Pandey and Pandey (Child support)

Case

[2019] AATA 5021

23 September 2019


Pandey and Pandey (Child support) [2019] AATA 5021 (23 September 2019)

DIVISION:Social Services & Child Support Division

REVIEW NUMBER:  2019/MC016996

APPLICANT:  Mrs Pandey

OTHER PARTIES:  Child Support Registrar

Mr Pandey

TRIBUNAL:Member P Sperling

DECISION DATE:  23 September 2019

DECISION:

The tribunal sets aside the decision under review and, in substitution, decides that the amount of $14,594.04, being 12-monthly amounts of $1,216.17 for the period 1 April 2018 to 1 March 2019, paid by Mr Pandey for Mrs Pandey’s share of the mortgage, is not to be credited as a prescribed non-agency payment under section 71C of the Child Support (Registration and Collections) Act 1998.

CATCHWORDS

CHILD SUPPORT – non-agency payment - whether mortgage payments should be credited as prescribed payments – all conditions to credit are satisfied – whether there are special circumstances to refuse – special circumstances exist - prescribed payments refused - decision under review set aside and substituted

Names used in all published decisions are pseudonyms. Any references appearing in square brackets indicate that information has been removed from this decision and replaced with generic information so as not to identify involved individuals as required by subsections 16(2AB)-16(2AC) of the Child Support (Registration and Collection) Act 1988.

REASONS FOR DECISION

BACKGROUND

  1. Mr Pandey and Mrs Pandey are the separated parents of two children and Mr Pandey is the parent liable to pay child support to Mrs Pandey. According to the records provided, the child support assessment was registered with the Department of Human Services – Child Support (‘the Department’) on 13 March 2018.

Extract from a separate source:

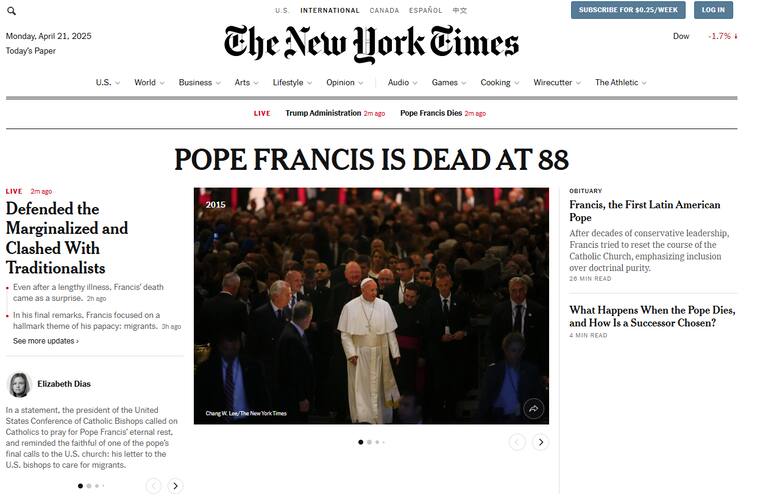
Task: Advance photo carousel with next arrow
Action: 541,442
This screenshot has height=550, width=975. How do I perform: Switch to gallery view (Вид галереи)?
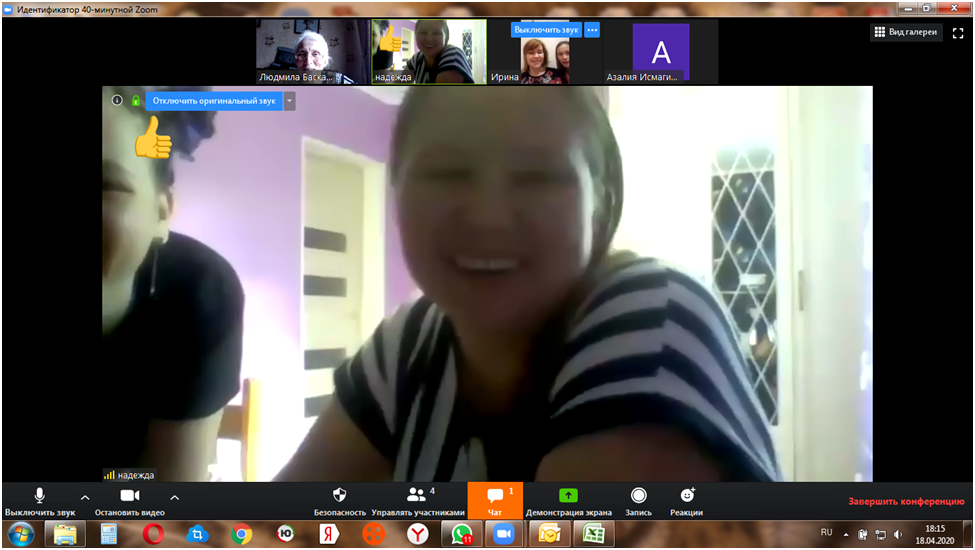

  2. On 26 March 2019, Mr Pandey applied to the Department for payments made by him in respect of the home mortgage repayments for their family home to be credited against his child support liability.

  3. On 2 April 2019, an officer of the Department decided to credit 12-monthly payments of $1,086.21, made by Mr Pandey between 1 April 2018 and 1 March 2019 in respect of Mrs Pandey’s share of mortgage repayments, against his child support liability as prescribed non‑agency payments.

  4. On 14 April 2019, Mr Pandey objected to this decision on the basis that he believed that the amount the Department had credited him with was too low and instead he should have been credited with 12-monthly payments of $1,216.17 over the same period.

  5. On 14 June 2019, an objections officer allowed the objection. As a result, Mr Pandey was credited with 12-monthly payments of $1,216.17 in respect of payments he made from 1 April 2018 to 1 March 2019, totalling $14,594.04.

  6. On 24 July 2019, Mrs Pandey lodged an application with this tribunal seeking an independent review of the objections officer’s decision. On 23 September 2019, the tribunal held a hearing. Mr Pandey and Mrs Pandey attended the hearing via conference telephone and provided evidence on affirmation.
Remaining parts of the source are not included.